Por outro lado, o período em que a parte autora trabalhou com registro em CTPS e recolheu contribuições previdenciárias (fls. 27/49) é suficiente para garantir-lhe o cumprimento do período de carência de 174 (cento e setenta e quatro) meses de contribuição, na data do requerimento administrativo (06/10/2010), nos termos do art. 142 da Lei nº 8.213/91.
Contudo, o somatório do tempo de serviço do autor, considerando as atividades comum e especial ora reconhecidas, e o tempo de serviço computado administrativamente (fls. 96/101), na data da publicação da EC 20/98, é inferior a 30 (trinta) anos, totalizando 19 (dezenove) anos, 07 (sete) meses e 21 (vinte e um) dias, de maneira que é aplicável ao caso dos autos a regra de transição prevista no artigo 9º da referida Emenda Constitucional, pois a parte autora não possuía direito adquirido ao benefício de aposentadoria por tempo de serviço na data da sua publicação, em 16/12/1998.
Entretanto, computando-se o tempo de serviço posterior a 15/12/1998, devidamente registrado em CTPS, o somatório do tempo de serviço totaliza 32 (trinta e dois) anos, 09 (nove) meses e 25 (vinte e cinco) dias, na data do requerimento administrativo, não restando comprovado o cumprimento do acréscimo do tempo de serviço (pedágio) exigido pela Emenda Constitucional nº 20, de 15 de dezembro de 1998, que no presente caso perfaz 34 (trinta e quatro) anos, 01 (um) mês e 20 (vinte) dias, nem tampouco o requisito etário de 53 (cinquenta e três) anos.
Portanto, a parte autora não faz jus à concessão do benefício de aposentadoria por tempo de serviço postulado.

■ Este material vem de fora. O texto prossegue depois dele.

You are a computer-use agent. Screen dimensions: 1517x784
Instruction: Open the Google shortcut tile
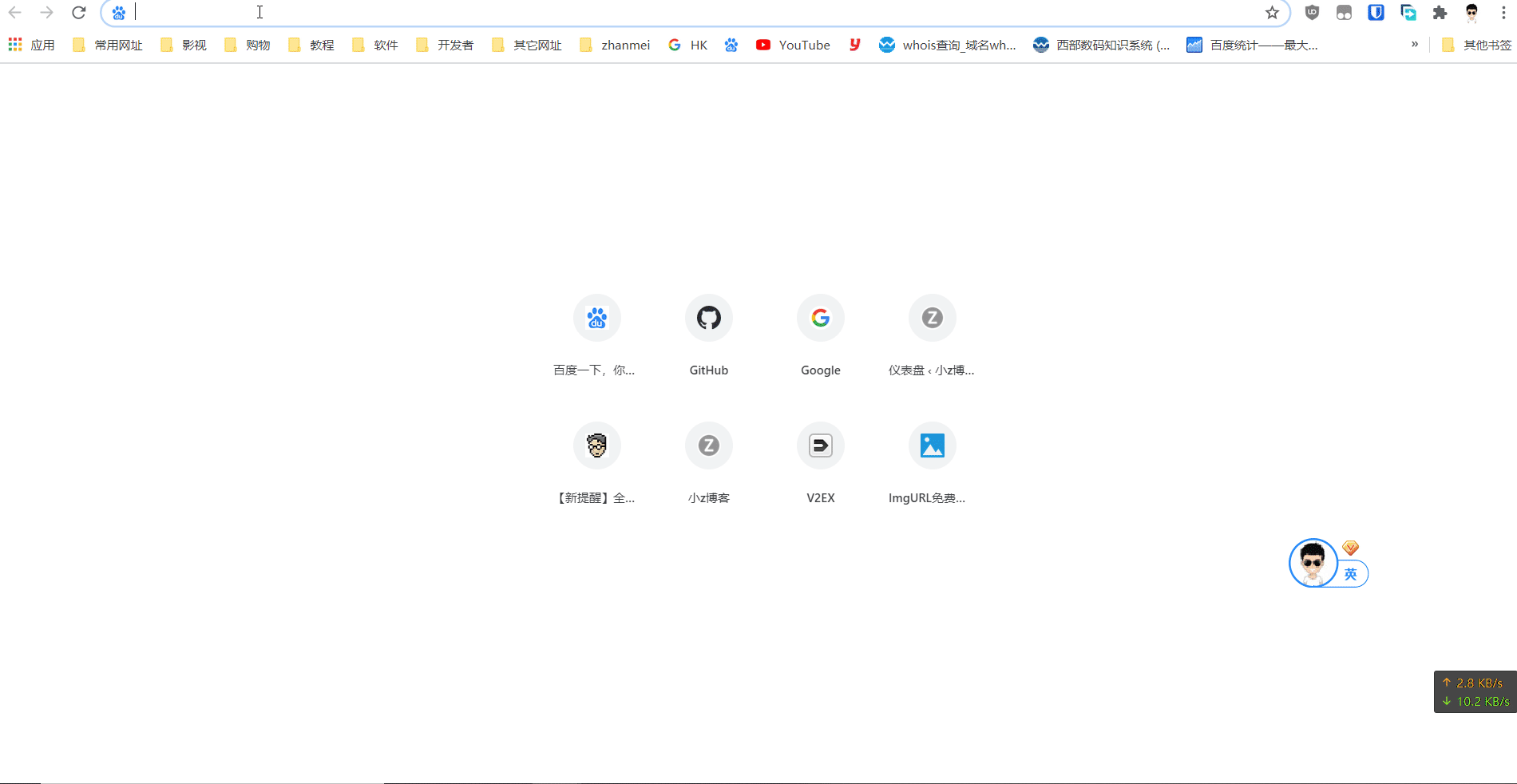[820, 318]
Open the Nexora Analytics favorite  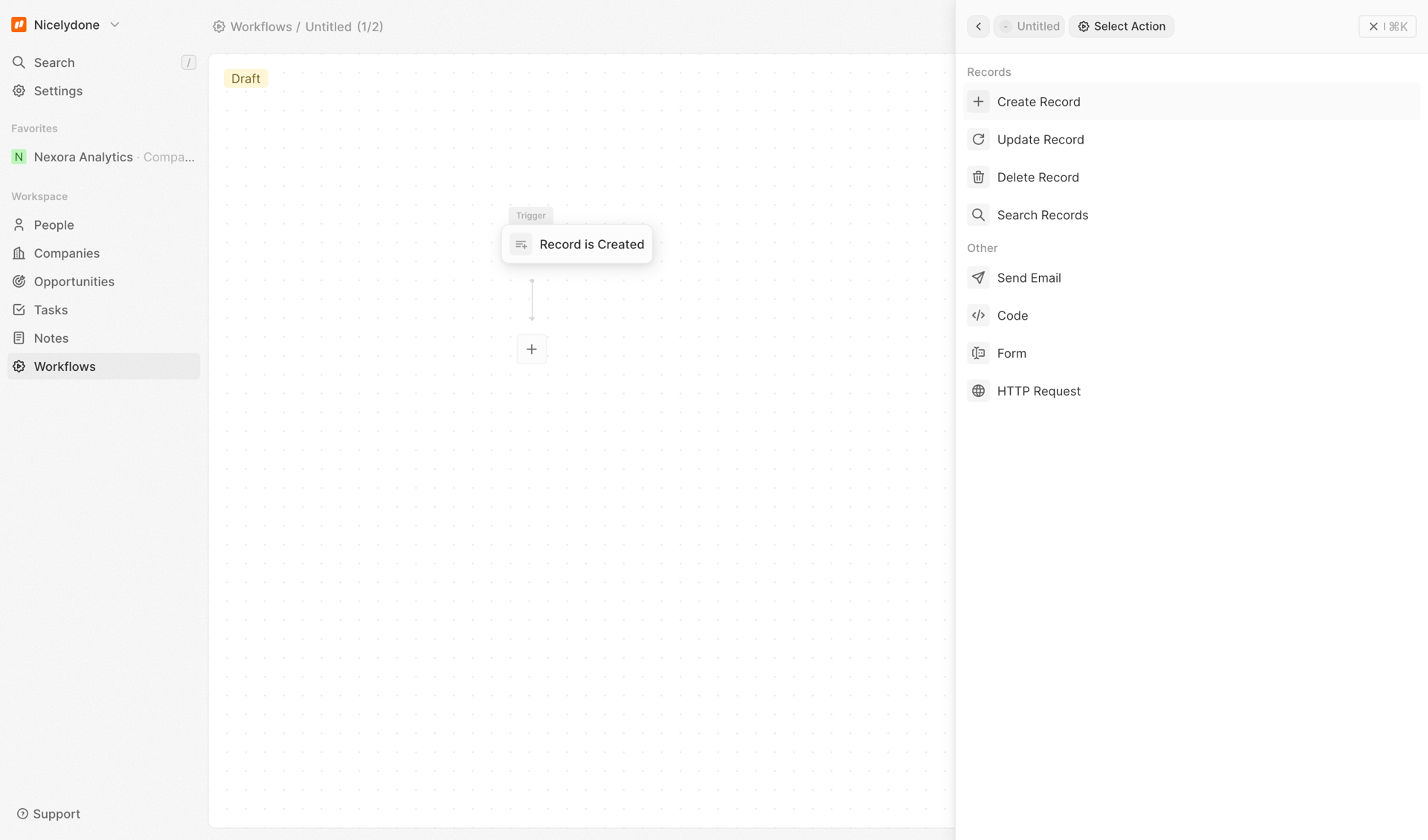coord(83,157)
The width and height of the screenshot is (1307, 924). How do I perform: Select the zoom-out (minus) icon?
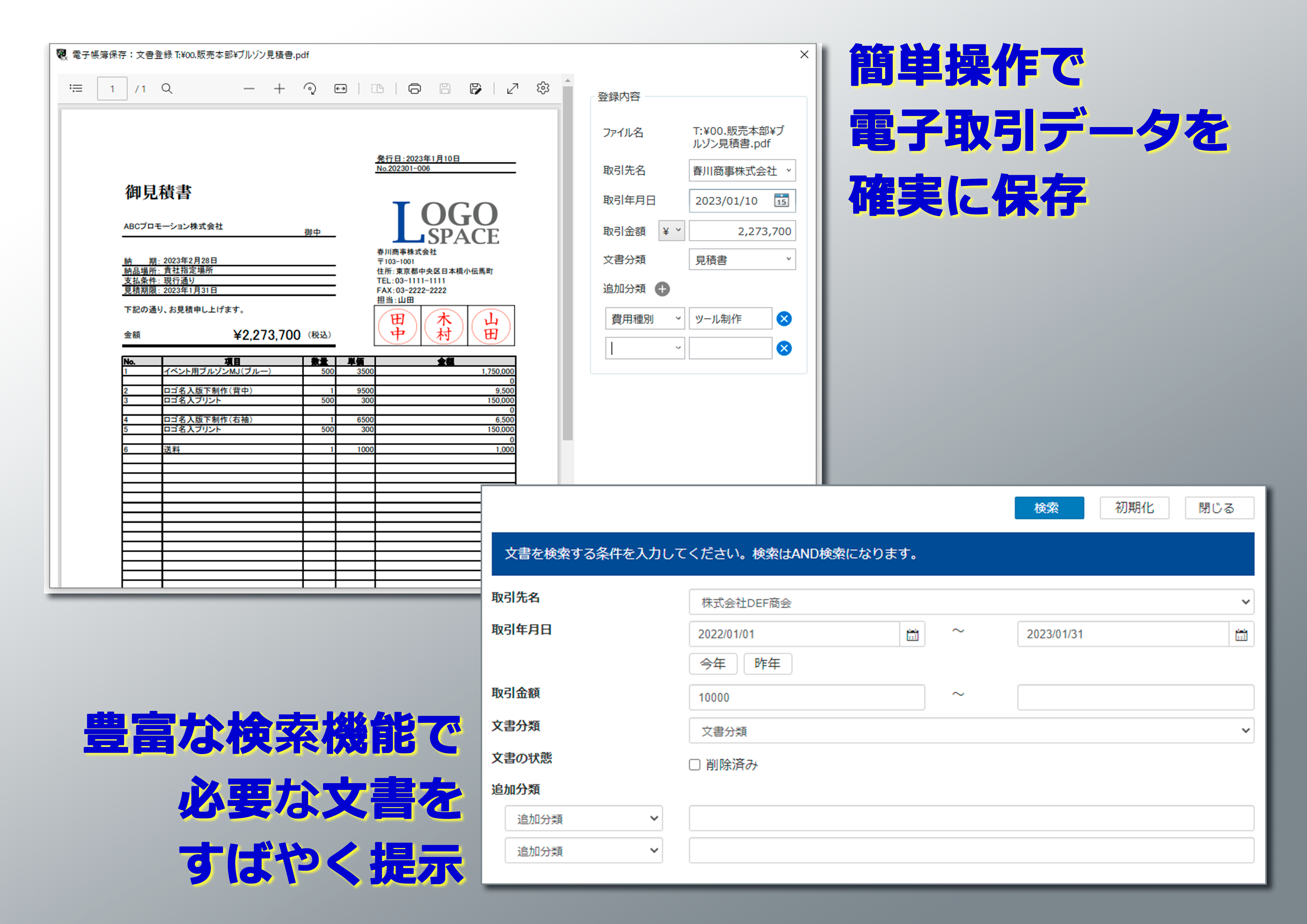249,88
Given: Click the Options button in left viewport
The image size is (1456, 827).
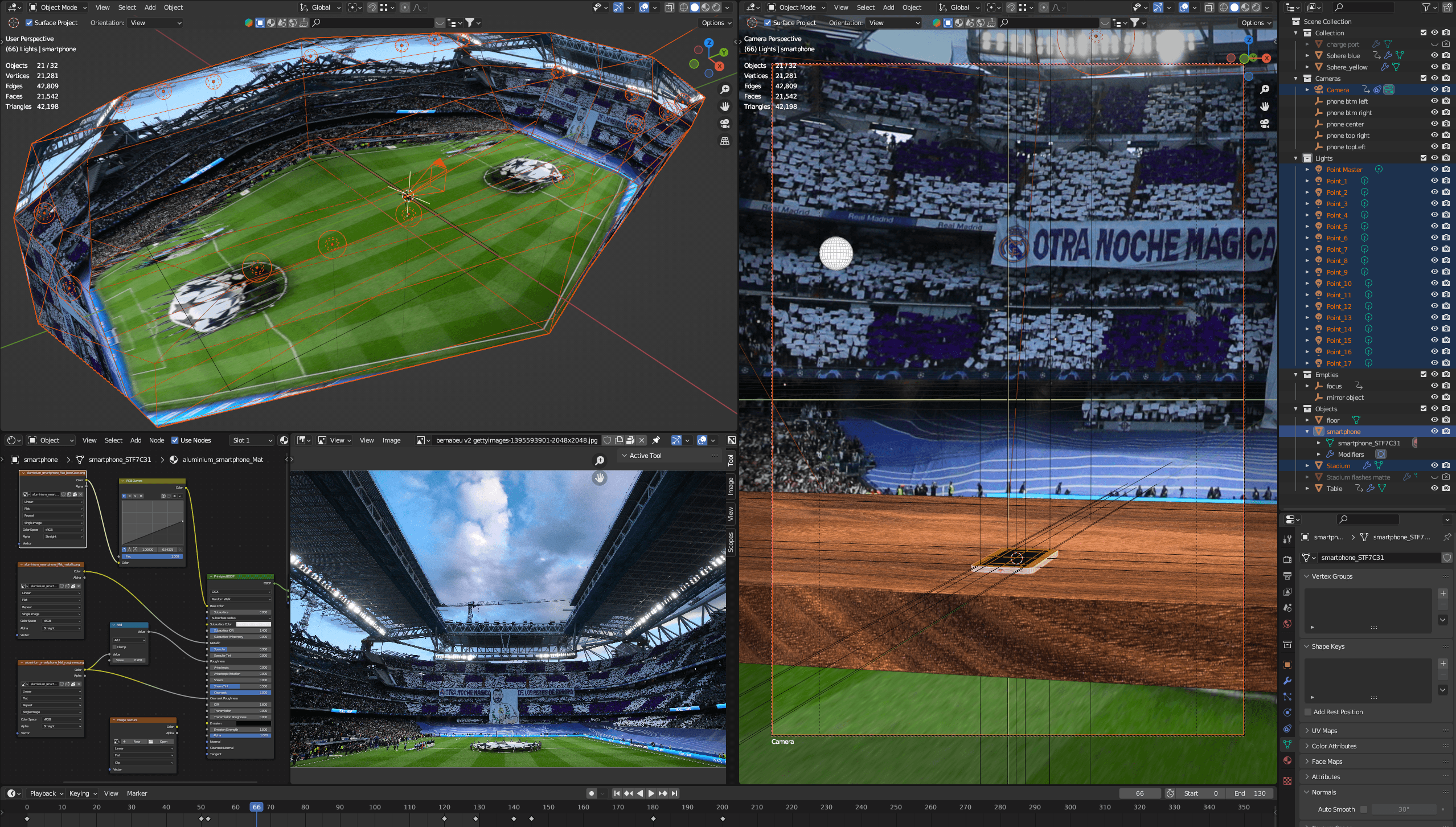Looking at the screenshot, I should pyautogui.click(x=716, y=23).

Diante do exposto, ANULO, DE OFÍCIO, A SENTENÇA, em face de sua natureza "citra petita", e, aplicando o disposto no inciso III do § 3º do artigo 1.013 do novo Código de Processo Civil, JULGO IMPROCEDENTE O PEDIDO DA PARTE AUTORA para reconhecer a atividade urbana anotada em CTPS nos períodos de 01/04/1978 a 30/04/1980, 04/01/1983 a 03/01/1984 e de 02/05/1985 a 12/11/1985 e a atividade especial nos períodos de 12/02/1981 a 30/01/1982, 04/01/1983 a 18/08/1984, 09/03/1988 a 23/12/1996, 07/11/2000 a 11/01/2001 e de 19/03/2002 a 06/10/2010, fixada a sucumbência recíproca, restando prejudicada a apelação da parte autora, nos termos da fundamentação.